Many on the Street saw the management change coming from a mile away. As reports circulated of We’s now-former-CEO Neumann smoking marijuana on private jets and serving tequila to fired employees, it isn’t exactly the most shocking turn of events to see him replaced.
“Nothing would surprise me at this point,” Matthew Kennedy, senior IPO market strategist at Renaissance Capital, a provider of institutional research and IPO ETFs, told Fortune. And in terms of the news, Kennedy suggests “they may have cleaned this picture up enough to raise $3 billion [at IPO].”
But, who are these new co-CEOs, and will a change in leadership be enough to salvage a WeWork IPO in 2019?
Both of the newly-appointed co-CEOs aren’t new to WeWork, and hail from previous jobs in tech and media.
Artie Minson, a Time Warner Cable vet (and former executive vice president and CFO from 2013 to 2015), first joined WeWork in 2015 as president and chief operating officer, before switching roles to We’s chief financial officer in 2016.
Before Time Warner and We, Minson was a senior executive at AOL until 2013, where he oversaw AOL’s three planned business units, according to PitchBook. Minson has some experiences with pre-IPO companies—he joined Time Warner Cable in 2006 in connection with the company’s planned IPO, according to PitchBook, taking them public.

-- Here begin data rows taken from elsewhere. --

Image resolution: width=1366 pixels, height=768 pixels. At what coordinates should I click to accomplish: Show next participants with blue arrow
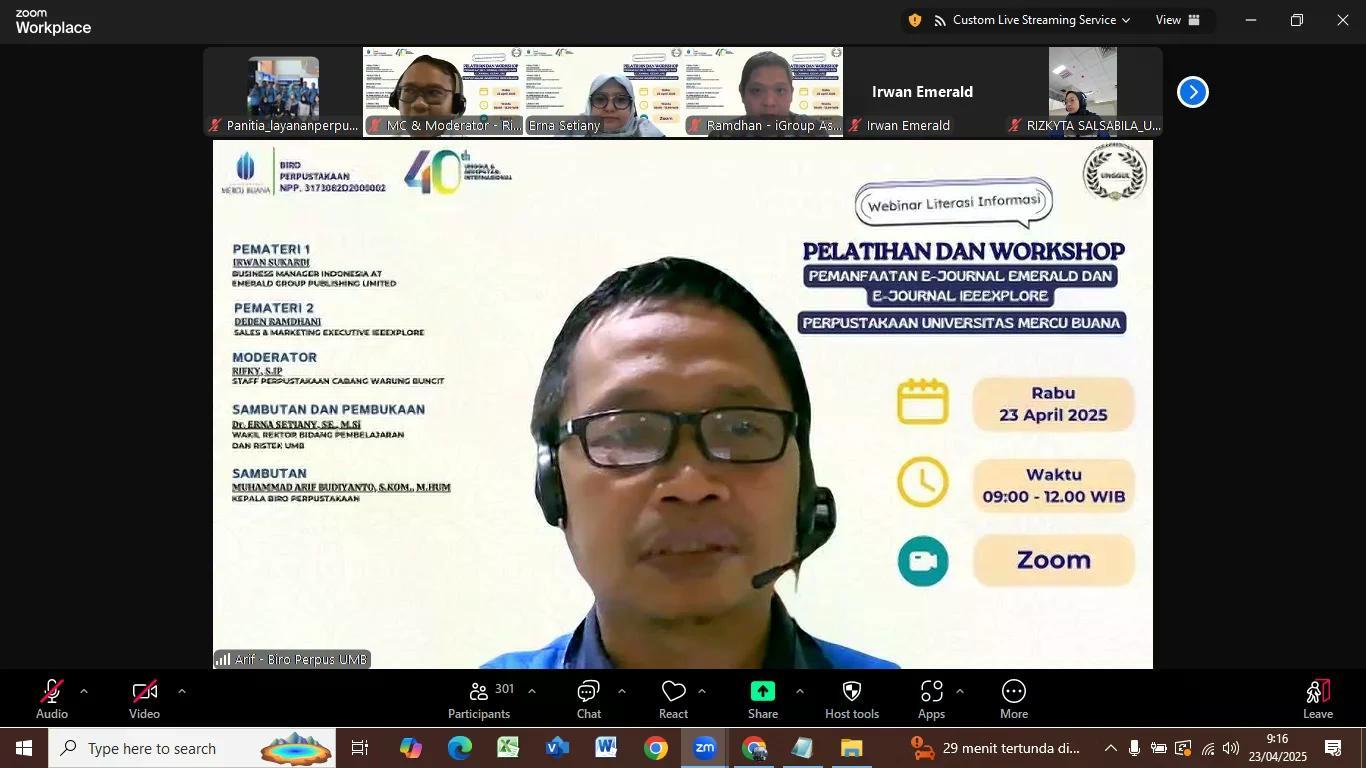point(1192,92)
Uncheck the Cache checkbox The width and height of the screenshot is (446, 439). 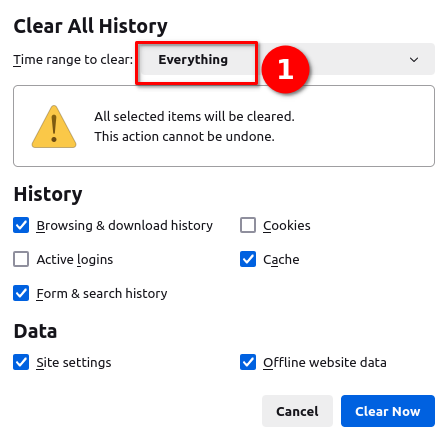pyautogui.click(x=248, y=259)
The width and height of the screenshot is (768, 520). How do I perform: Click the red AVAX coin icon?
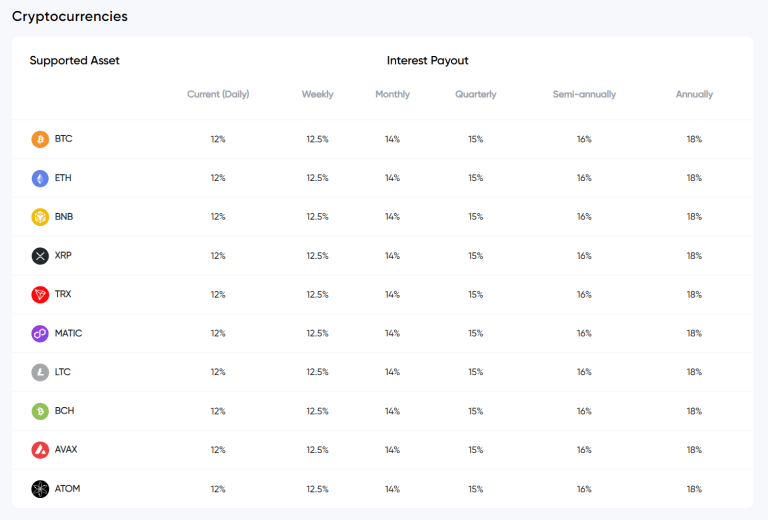point(40,450)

And it seems as though the seasoned exec brought some much-needed temperance to WeWork, as former executives described him to Business Insider this year as “the adult in the room.”
Minson, an accountant hailing from Ernst & Young, oversaw Time Warner Cable’s financial operations and accounting—but as We’s former CFO, some on the Street are still raising eyebrows at Minson given the current state of WeWork’s financials.
“These guys filed their S-1 will all these problems right out in the open, and it’s the same crew,” says Rett Wallace, CEO and founder of Triton, a firm that focuses on evaluating new listings.
At WeWork, Minson has been tasked with “scaling WeWork’s operations and expanding the company’s presence globally,” according to the company’s press release at the time of his hire.
However, the former-CFO has previously downplayed the company’s losses, suggesting investors view them as “investments” instead in a CNBC interview in May.
Minson’s new fellow co-CEO, Sebastian Gunningham, hails from tech behemoth Amazon. Gunningham was formerly Amazon’s senior vice president of Amazon Marketplace from 2007 to 2018, as well as the senior vice president at Oracle, vice president of enterprise at Apple, and CEO at Peace Software, Inc., We’s S-1 notes.
Gunningham worked closely with Jeff Bezos as part of the CEO’s so-called “S-Team” of close advisors.
When the Stanford alum joined WeWork last year, he also took on the role of chief automation officer, per the company’s amended S-1, and worked to incorporate tech and machine learning in the leasing process.
Since joining The We Company, Gunningham has reportedly been a voice of reason at the business. Former employees told Business Insider that “he was the first person to approach any process from the top down with logic instead of some crazy plan.”
Will We work now?
But the big question now seems to be—is a management change enough, or is it too little, too late?
“I think at this point, unless they’re willing to take a huge valuation cut, they need to put up some numbers,” Kennedy notes. “It’s not just about governance—it’s the business model.”
In fact, with negative margins, massive losses, and a variety of strange problems (remember when WeWork paid Neumann for their trademark for almost $6 million before he gave it back?), some suggest the CEO-switch isn’t addressing the main problems.
“I didn’t hear anyone saying that the singular solution to all this is [to] get rid of Adam,” Wallace tells Fortune. “The loss profile was significant, the financials were very opaque, and the company generally had adopted a kind of arrogant posture.”
To be sure, from a public perspective alone, getting rid of Neumann seemed like the obvious (and potentially essential) choice. But with 2019’s IPO window slowly closing, it should be interesting to see if WeWork can still move forward—even with new leadership.
“The new co-CEOs Minson and Gunningham were a necessary change, but it will take them time to fix the underlying issues and change the pushback from the roadshow concerns,” Peter J. Creedon, CEO of Crystal Brook Advisors, told Fortune in a note.